(Information shown Opens)
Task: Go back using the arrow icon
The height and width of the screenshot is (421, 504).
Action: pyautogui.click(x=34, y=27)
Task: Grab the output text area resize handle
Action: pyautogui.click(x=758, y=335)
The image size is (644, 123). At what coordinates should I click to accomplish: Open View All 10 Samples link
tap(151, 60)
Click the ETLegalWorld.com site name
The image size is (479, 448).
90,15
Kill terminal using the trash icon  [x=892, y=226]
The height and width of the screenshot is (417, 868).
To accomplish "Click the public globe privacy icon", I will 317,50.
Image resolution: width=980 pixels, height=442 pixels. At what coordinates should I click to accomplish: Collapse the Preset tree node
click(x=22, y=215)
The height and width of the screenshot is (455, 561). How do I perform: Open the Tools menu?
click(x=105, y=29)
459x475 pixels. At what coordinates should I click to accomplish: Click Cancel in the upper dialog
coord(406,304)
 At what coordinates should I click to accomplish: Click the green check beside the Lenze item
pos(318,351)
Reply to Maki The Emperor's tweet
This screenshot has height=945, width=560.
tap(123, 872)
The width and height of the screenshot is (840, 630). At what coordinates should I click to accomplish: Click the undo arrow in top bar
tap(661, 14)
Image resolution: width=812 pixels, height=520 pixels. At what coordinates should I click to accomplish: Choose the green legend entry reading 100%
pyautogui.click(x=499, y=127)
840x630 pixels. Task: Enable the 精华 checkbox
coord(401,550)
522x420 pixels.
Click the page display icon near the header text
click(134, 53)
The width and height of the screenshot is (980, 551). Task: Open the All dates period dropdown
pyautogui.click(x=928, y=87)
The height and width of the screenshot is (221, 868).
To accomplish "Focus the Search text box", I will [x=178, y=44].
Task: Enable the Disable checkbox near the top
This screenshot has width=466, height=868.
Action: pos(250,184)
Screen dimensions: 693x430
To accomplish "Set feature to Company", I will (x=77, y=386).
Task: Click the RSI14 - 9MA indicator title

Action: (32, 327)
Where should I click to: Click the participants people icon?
(Information shown Closes)
Activity:
Nothing in the records above may be left out; repeat them exactly.

Written response:
Task: Go back using the arrow icon
The height and width of the screenshot is (421, 504).
Action: pyautogui.click(x=34, y=27)
Task: Grab the output text area resize handle
Action: pyautogui.click(x=758, y=335)
The image size is (644, 123). At what coordinates should I click to accomplish: Open View All 10 Samples link
tap(151, 60)
Click the ETLegalWorld.com site name
The image size is (479, 448).
90,15
Kill terminal using the trash icon  [x=892, y=226]
The height and width of the screenshot is (417, 868).
To accomplish "Click the public globe privacy icon", I will 317,50.
Image resolution: width=980 pixels, height=442 pixels. At what coordinates should I click to accomplish: Collapse the Preset tree node
click(x=22, y=215)
The height and width of the screenshot is (455, 561). How do I perform: Open the Tools menu?
click(x=105, y=29)
459x475 pixels. At what coordinates should I click to accomplish: Click Cancel in the upper dialog
coord(406,304)
 At what coordinates should I click to accomplish: Click the green check beside the Lenze item
pos(318,351)
Reply to Maki The Emperor's tweet
This screenshot has height=945, width=560.
tap(123, 872)
The width and height of the screenshot is (840, 630). At what coordinates should I click to accomplish: Click the undo arrow in top bar
tap(661, 14)
Image resolution: width=812 pixels, height=520 pixels. At what coordinates should I click to accomplish: Choose the green legend entry reading 100%
pyautogui.click(x=499, y=127)
840x630 pixels. Task: Enable the 精华 checkbox
coord(401,550)
522x420 pixels.
Click the page display icon near the header text
click(134, 53)
The width and height of the screenshot is (980, 551). Task: Open the All dates period dropdown
pyautogui.click(x=928, y=87)
The height and width of the screenshot is (221, 868).
To accomplish "Focus the Search text box", I will [x=178, y=44].
Task: Enable the Disable checkbox near the top
This screenshot has width=466, height=868.
Action: pos(250,184)
Screen dimensions: 693x430
To accomplish "Set feature to Company", I will (x=77, y=386).
Task: Click the RSI14 - 9MA indicator title

Action: (32, 327)
Where should I click to: Click the participants people icon?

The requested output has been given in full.